■ Exercise ■
Only the lines from the top of the material through the line containing "Given: Click FENDL 2.1 in the legend" should be restated, each one exactly.

[Entries supplied]

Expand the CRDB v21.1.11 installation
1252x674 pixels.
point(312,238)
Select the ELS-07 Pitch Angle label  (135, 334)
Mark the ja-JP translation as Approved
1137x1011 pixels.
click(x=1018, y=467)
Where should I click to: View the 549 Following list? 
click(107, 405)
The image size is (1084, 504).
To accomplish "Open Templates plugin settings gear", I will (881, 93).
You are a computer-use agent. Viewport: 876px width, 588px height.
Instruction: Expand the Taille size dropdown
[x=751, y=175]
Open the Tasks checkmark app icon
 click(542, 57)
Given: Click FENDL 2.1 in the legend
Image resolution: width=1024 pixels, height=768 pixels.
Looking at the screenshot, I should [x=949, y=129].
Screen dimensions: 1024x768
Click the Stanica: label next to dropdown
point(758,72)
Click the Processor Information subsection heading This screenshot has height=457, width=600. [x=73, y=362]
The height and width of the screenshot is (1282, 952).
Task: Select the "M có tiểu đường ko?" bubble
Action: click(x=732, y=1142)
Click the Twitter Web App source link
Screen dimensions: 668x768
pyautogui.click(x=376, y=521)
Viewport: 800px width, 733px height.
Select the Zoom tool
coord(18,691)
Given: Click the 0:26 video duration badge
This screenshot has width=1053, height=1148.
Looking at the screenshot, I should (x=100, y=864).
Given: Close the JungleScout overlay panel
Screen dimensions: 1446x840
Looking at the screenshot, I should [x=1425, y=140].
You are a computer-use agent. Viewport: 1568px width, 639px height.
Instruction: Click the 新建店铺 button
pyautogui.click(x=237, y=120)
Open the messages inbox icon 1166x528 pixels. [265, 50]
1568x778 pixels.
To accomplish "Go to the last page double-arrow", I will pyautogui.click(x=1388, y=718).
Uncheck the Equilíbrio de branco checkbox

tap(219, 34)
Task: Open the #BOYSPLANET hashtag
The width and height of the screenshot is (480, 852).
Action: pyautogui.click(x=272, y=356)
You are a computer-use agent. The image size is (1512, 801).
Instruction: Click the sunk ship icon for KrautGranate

[/Entries supplied]

■ Exercise answer ■
Expand the CRDB v21.1.11 installation
1252x674 pixels.
point(312,238)
Select the ELS-07 Pitch Angle label  (135, 334)
Mark the ja-JP translation as Approved
1137x1011 pixels.
click(x=1018, y=467)
Where should I click to: View the 549 Following list? 
click(107, 405)
The image size is (1084, 504).
To accomplish "Open Templates plugin settings gear", I will (881, 93).
You are a computer-use agent. Viewport: 876px width, 588px height.
Instruction: Expand the Taille size dropdown
[x=751, y=175]
Open the Tasks checkmark app icon
 click(542, 57)
Given: Click FENDL 2.1 in the legend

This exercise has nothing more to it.